Nieuwe gemeentelijke monitor sociaal domein van CBS
Gemeenten kunnen nu beter hun beleid onder de Wet maatschappelijke ondersteuning (Wmo) baseren op verbeterde cijfers. De nieuwe Gemeentelijke Monitor Sociaal Domein (GMSD) van het CBS heeft een betere verwerkingsmethode waardoor gemeenten nu makkelijker kunnen vergelijken met soortgelijke gemeenten, zegt projectleider Imke Zoetelief.

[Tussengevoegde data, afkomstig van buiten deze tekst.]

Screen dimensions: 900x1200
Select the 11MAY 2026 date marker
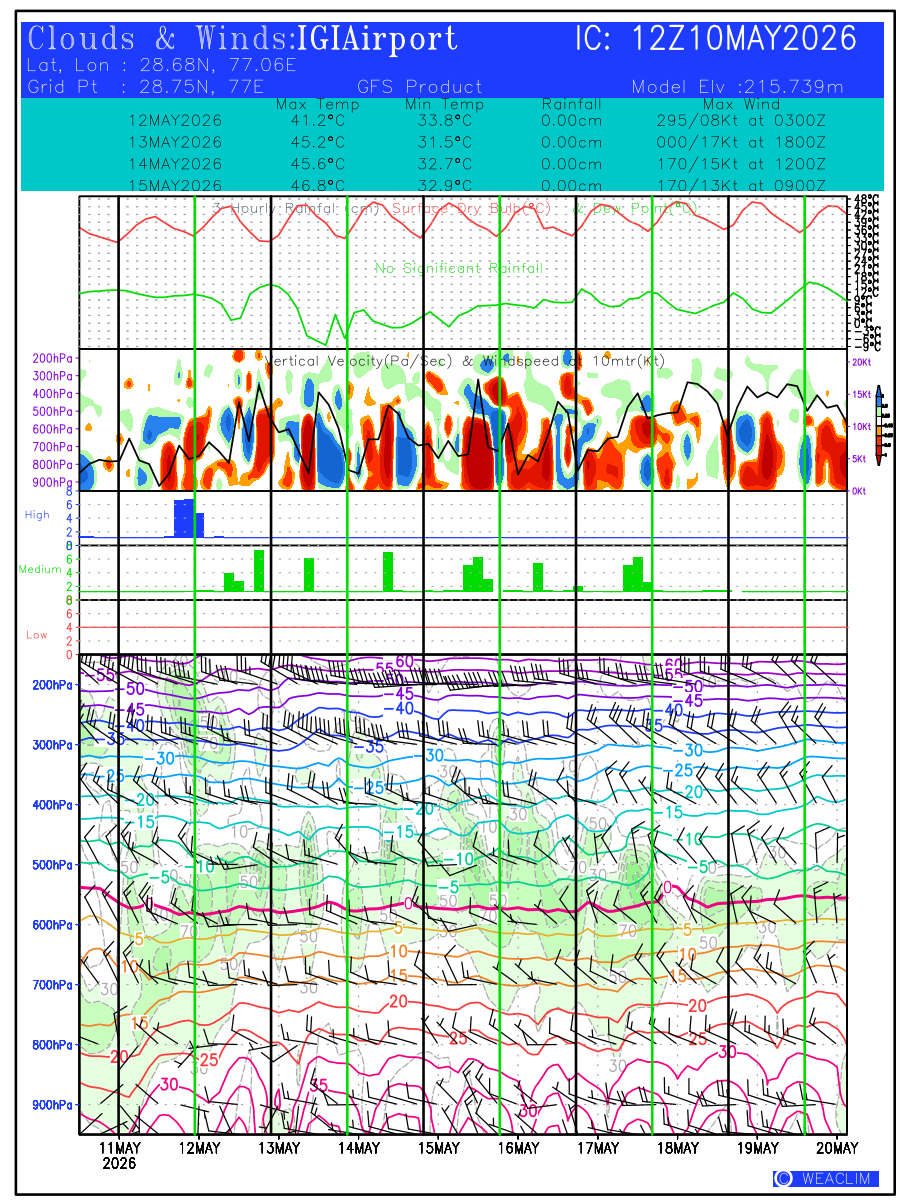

Ondersteuning van inwoners
De GMSD bestaat sinds de invoering van de Wmo in 2015, toen gemeenten verantwoordelijk werden voor de maatschappelijke ondersteuning. Het ministerie van VWS en de Vereniging van Nederlandse Gemeenten (VNG) hebben het CBS gevraagd om deze monitor elk halfjaar bij te werken. Door de nieuwe monitor kunnen gemeenten zien hoeveel en welke ondersteuning zij bieden. De gegevens zijn nu aangevuld tot de eerste zes maanden van 2024.
Compliment voor gemeenten
Deze keer hebben meer gemeenten dan ooit meegedaan: 336 van de 342. Zoetelief noemt dit een compliment voor zowel de gemeenten als de VNG, die hen stimuleert om deel te nemen. Door de nieuwe verwerking zijn de gegevens betrouwbaarder. Het doel is gemeenten beter inzicht te geven in hoe de Wmo werkt in hun omgeving.
Consistente tijdreeks
Zoetelief legt uit dat nu voor de verschillende jaren dezelfde maatstaven worden gebruikt. Eerdere verbeteringen maakten de cijfers minder goed vergelijkbaar, maar nu is de methode met terugwerkende kracht aangepast. Hierdoor krijgen gemeenten een consistent beeld van 2017 tot en met de eerste helft van 2024.
Maatwerkvoorziening
Een belangrijk voorbeeld betreft de cliëntgegevens. Voorheen werden ook onbekende nummers geteld, zoals die van cliënten waarvan de gemeente het burgerservicenummer niet heeft. Dankzij de verbeteringen worden deze nu niet meer geteld, wat zorgt voor een nauwkeuriger beeld. Ook zijn overleden cliënten niet meer in de data opgenomen.
Dubbeltellingen herkennen
Met de nieuwe technologie kan het CBS makkelijker dubbele tellingen in de gegevens herkennen, waardoor er nu een beter beeld is van het aantal maatwerkvoorzieningen per cliënt. Deze aanpassing geeft een nog nauwkeuriger overzicht van de situatie zoals die werkelijk is.
Leren van elkaar
Brenda de Zeeuw van de VNG benadrukt het belang van leren van elkaar. Gemeenten kunnen elkaars cijfers bekijken en vergelijken. Dit helpt gemeenteraadsleden om beter te begrijpen hoe het gaat met de uitvoering van de Wmo. Het ministerie van VWS wil ook de voortgang monitoren.
Kwalitatief beter
De VNG vindt het belangrijk dat de cijfers nu van hoge kwaliteit zijn. De Zeeuw zegt dat sommige eerdere cijfers opnieuw zijn berekend en dat dit kleine verschillen kan opleveren per gemeente en jaar. Gemeenten worden geïnformeerd over deze updates zodat ze indien nodig hun beleidsdocumenten kunnen aanpassen. Het is belangrijk dat ze weten dat ze niet op basis van foutieve cijfers hebben gewerkt, maar dat de data nu betrouwbaarder zijn.
Vergelijken met andere gemeenten
De gemeente Sittard-Geleen gebruikt de monitor om haar prestaties te volgen. Controller Romana Verstraeten legt uit dat ze de Wmo-ontwikkelingen willen vergelijken met wat er is gepland en met andere gemeenten van vergelijkbare grootte. Door dashboards kunnen ze de data beter analyseren.
Koers
Verstraeten verwijst naar het Wmo voorspelmodel, beschikbaar op Waarstaatjegemeente.nl. Dit model geeft een overzicht van Wmo-gebruik sinds 2019 en voorspellingen tot 2028. Verschillende afdelingen in Sittard-Geleen bekijken samen de gegevens om te bepalen welke richting het beleid op moet gaan.